Mutations in zinc‐finger in cerebellum 3 ( ZIC 3 ) result in heterotaxy or isolated congenital heart disease ( CHD ). The majority of reported mutations cluster in zinc‐finger domains. We previously demonstrated that many of these lead to aberrant ZIC 3 subcellular trafficking. A relative paucity of N ‐ and C ‐terminal mutations has, however, prevented similar analyses in these regions. Notably, an N ‐terminal polyalanine expansion was recently identified in a patient with VACTERL , suggesting a potentially distinct function for this domain. Here we report ZIC 3 sequencing results from 440 unrelated patients with heterotaxy and CHD , the largest cohort yet examined. Variants were identified in 5.2% of sporadic male cases. This rate exceeds previous estimates of 1% and has important clinical implications for genetic testing and risk‐based counseling.

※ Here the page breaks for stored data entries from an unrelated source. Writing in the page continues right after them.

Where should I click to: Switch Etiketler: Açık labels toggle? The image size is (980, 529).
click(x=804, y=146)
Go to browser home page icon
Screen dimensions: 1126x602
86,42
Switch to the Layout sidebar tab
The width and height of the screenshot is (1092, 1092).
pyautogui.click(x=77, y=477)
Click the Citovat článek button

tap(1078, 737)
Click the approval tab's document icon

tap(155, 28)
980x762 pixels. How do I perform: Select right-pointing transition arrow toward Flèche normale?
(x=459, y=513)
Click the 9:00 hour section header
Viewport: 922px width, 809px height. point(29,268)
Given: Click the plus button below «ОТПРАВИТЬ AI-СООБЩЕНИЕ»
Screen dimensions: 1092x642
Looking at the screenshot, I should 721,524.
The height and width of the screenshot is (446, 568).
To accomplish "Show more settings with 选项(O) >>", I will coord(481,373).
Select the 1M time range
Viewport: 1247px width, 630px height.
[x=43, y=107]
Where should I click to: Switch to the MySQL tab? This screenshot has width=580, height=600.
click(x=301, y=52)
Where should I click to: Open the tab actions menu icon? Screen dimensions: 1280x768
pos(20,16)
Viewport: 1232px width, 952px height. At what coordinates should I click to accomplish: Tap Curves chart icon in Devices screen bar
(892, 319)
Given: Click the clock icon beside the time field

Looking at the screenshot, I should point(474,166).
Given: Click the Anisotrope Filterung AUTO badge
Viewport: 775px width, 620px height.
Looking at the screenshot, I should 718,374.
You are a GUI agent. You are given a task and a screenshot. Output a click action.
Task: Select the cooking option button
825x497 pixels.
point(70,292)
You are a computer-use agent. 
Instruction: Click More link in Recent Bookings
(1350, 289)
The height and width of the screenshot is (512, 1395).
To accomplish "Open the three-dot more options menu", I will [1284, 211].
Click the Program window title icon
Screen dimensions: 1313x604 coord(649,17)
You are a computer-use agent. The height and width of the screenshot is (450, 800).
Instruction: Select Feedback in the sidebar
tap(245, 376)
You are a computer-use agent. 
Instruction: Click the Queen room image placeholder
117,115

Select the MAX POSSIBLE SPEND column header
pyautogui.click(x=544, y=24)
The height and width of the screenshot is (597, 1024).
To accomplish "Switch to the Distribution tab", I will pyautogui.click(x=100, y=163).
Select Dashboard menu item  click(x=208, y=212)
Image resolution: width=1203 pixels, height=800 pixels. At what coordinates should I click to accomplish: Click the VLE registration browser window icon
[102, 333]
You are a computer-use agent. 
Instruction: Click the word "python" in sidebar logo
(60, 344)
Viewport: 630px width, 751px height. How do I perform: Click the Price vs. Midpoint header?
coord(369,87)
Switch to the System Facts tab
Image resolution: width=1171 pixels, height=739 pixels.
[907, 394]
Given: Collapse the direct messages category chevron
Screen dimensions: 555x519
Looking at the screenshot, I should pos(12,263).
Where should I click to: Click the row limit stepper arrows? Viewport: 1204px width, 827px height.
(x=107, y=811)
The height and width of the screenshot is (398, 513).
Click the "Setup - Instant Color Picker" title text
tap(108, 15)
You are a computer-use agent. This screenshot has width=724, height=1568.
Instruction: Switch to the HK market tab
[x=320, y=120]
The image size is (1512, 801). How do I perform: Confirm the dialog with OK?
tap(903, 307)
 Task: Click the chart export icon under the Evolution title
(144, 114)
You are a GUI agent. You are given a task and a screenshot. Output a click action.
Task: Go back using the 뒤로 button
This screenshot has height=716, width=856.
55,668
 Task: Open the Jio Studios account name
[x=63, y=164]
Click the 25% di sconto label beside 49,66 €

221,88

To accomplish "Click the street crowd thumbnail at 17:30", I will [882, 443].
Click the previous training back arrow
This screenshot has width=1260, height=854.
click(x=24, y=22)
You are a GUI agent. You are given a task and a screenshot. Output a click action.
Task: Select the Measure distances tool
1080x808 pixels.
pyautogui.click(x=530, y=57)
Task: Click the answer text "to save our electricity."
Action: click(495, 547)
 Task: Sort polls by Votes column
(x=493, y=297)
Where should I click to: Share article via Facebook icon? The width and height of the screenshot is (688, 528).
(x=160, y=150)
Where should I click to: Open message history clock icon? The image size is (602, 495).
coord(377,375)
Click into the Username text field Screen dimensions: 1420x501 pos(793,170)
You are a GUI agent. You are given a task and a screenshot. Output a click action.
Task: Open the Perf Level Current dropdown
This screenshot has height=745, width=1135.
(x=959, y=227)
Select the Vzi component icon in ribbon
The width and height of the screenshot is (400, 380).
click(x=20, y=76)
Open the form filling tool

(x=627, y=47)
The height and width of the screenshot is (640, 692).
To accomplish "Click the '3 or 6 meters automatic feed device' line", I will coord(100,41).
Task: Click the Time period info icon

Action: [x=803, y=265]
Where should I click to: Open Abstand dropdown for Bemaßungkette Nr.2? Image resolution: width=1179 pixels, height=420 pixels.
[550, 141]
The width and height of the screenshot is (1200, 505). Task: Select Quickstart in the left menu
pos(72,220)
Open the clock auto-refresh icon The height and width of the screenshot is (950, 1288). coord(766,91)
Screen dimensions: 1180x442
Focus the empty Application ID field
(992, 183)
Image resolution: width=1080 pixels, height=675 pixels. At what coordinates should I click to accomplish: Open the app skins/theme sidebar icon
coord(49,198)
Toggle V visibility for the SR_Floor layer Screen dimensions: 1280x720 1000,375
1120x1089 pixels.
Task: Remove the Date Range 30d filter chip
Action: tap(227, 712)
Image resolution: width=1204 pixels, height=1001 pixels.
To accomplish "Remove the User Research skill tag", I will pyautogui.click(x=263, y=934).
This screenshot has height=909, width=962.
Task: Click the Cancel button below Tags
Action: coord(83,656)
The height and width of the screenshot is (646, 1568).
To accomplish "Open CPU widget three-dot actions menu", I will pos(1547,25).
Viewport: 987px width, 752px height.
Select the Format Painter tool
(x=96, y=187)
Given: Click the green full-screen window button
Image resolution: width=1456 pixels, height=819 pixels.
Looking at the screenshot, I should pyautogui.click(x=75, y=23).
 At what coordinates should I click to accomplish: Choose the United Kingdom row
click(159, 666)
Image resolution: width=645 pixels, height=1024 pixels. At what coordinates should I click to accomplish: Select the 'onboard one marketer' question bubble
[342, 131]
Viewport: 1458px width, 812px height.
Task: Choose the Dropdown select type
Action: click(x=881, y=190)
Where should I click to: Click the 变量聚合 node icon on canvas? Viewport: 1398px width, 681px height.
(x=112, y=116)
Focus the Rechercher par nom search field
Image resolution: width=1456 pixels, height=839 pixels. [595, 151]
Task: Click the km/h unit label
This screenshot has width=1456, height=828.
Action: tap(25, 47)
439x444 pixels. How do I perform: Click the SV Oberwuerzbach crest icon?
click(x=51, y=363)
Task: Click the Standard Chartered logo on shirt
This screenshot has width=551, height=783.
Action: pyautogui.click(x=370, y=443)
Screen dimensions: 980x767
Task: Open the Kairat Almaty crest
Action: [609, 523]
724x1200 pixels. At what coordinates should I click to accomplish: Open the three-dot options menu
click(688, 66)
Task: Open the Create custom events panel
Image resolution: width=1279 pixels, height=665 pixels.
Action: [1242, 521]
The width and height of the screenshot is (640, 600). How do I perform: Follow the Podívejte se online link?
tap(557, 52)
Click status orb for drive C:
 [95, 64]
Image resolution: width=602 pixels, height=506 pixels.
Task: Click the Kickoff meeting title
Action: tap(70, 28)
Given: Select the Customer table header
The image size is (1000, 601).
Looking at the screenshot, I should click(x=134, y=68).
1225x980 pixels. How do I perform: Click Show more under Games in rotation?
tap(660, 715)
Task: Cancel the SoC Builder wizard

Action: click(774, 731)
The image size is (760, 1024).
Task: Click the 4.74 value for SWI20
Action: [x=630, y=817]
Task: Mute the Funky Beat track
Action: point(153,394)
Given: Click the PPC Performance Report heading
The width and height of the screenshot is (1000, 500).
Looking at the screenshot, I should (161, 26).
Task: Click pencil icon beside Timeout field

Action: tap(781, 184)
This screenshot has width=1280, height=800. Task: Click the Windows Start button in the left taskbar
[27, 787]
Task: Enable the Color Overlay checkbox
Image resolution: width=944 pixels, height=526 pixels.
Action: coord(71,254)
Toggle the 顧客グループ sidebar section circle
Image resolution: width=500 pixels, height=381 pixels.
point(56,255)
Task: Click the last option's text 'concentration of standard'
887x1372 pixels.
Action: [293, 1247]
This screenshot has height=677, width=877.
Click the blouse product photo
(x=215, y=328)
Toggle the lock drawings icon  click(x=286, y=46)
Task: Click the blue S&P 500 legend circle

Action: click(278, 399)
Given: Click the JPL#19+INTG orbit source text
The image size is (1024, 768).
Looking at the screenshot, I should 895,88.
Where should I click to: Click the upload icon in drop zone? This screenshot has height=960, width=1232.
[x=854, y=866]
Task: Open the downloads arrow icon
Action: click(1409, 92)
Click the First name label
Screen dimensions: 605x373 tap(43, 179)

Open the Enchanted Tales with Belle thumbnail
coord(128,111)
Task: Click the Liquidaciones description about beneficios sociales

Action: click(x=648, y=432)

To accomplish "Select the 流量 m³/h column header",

Eight of 11 were novel, including 5 N ‐terminal variants. Subsequent functional analyses included four additional reported but untested variants. Aberrant cytoplasmic localization and decreased luciferase transactivation were observed for all zinc‐finger variants, but not for downstream or in‐frame upstream variants, including both analyzed polyalanine expansions. Collectively, these results expand the ZIC 3 mutational spectrum, support a higher than expected prevalence in sporadic cases, and suggest alternative functions for terminal mutations, highlighting a need for further study of these domains.